Muchas veces he pensado que millones de colombianos, a pesar de decir que somos el país más feliz del mundo, viven en una total infelicidad. Como bien se lo he escuchado a mi pastor Andrés Corso en la iglesia El lugar de Su presencia, a la que acudo con gozo semanalmente, el problema radica en que dejamos que la mente nos controle, haciendo de las suyas.
Como personas, vivimos aferrados al pasado, a todo lo que nos ocurrió o que nos fue heredado por nuestros padres o abuelos. El pasado no perdona, dice la película. Que si el padre fue alcohólico, que si le pegaba a la mamá, que si siendo gay nunca nos atrevimos a decirlo por miedo a las represalias. En fin, sólo haga usted, amigo lector, el ejercicio de preguntarse: ¿cuáles son las cosas del pasado que me joden, que hacen ruido, que no me dejan vivir en paz?
Otra de las trastadas de nuestra mente son los temores que sentimos permanentemente. Temores a decir la verdad, a mostrarnos como realmente somos, a que sepan que somos infieles o metemos drogas, a que nos descubran robando en el trabajo, a que sepan que mi hijo es gay o mi hija drogadicta. Esos temores son los que hacen que, por ejemplo, un padre llegue a su casa y maltrate a su hijo por ser homosexual, que lo levante a trompadas por marica, sabiendo posiblemente que él tiene moza y hace sufrir y entristecer a su mujer y a sus otros hijos menores. Esos temores son los mismos que hacen que algunas veces nuestros padres se quejen de todo, lleguen a la casa haciendo mala cara, enrareciendo el ambiente e, inclusive, que se inventen enfermedades para hacernos sentir mal. Pregúntese usted, ¿cuáles son sus temores y cómo estos afectan a la gente que lo ama y rodea?
Y, por último, las especulaciones, la pensadera, las premoniciones que casi nunca pasan. Que me voy a enfermar, que mis hijos no van a ser exitosos, que nos van a botar del puesto, que seguro la patología confirma ese cáncer imaginario, que mi señora me pone los cuernos, que ese carro que compraré será una porquería.
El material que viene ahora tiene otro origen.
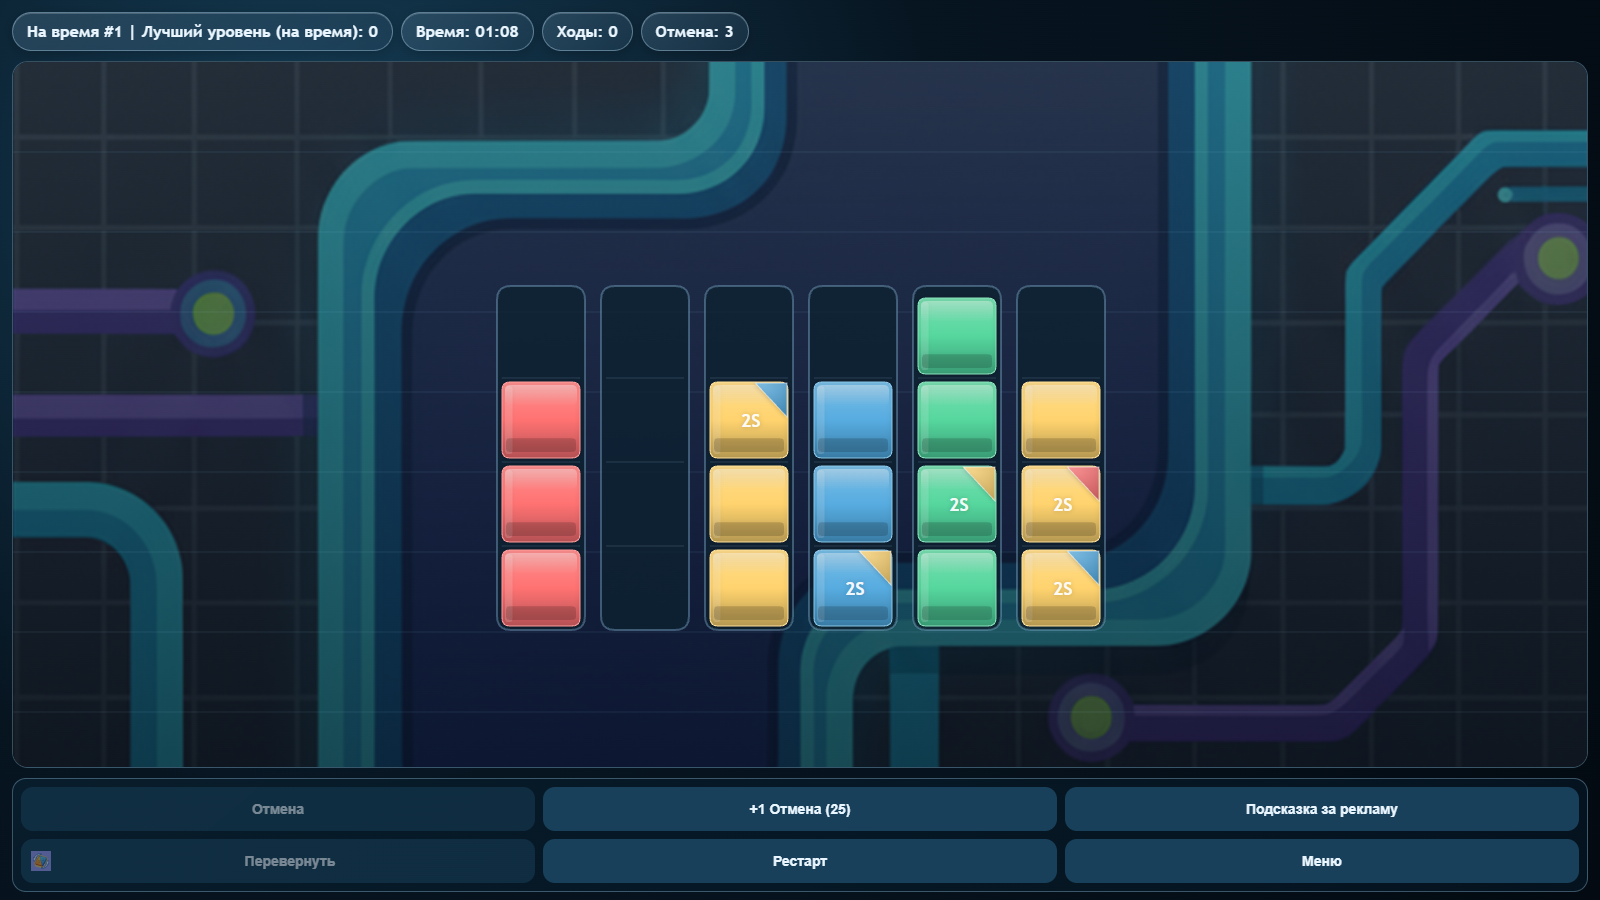
Task: Click the green 2S block in the fifth column
Action: [956, 504]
Un estudio de psicólogos cristianos en EE.UU. demostró que el 99% de esas especulaciones no resultan ciertas, pero logran jodernos la vida a tal punto que maldecimos por todo.
Tal vez todo esto explica las razones por las cuales Colombia es un país de enfermos, enfermos del alma que por andar atrapados en su pasado, temores y especulaciones se han olvidado de algo que produce gozo: dejar entrar a Dios a nuestras vidas.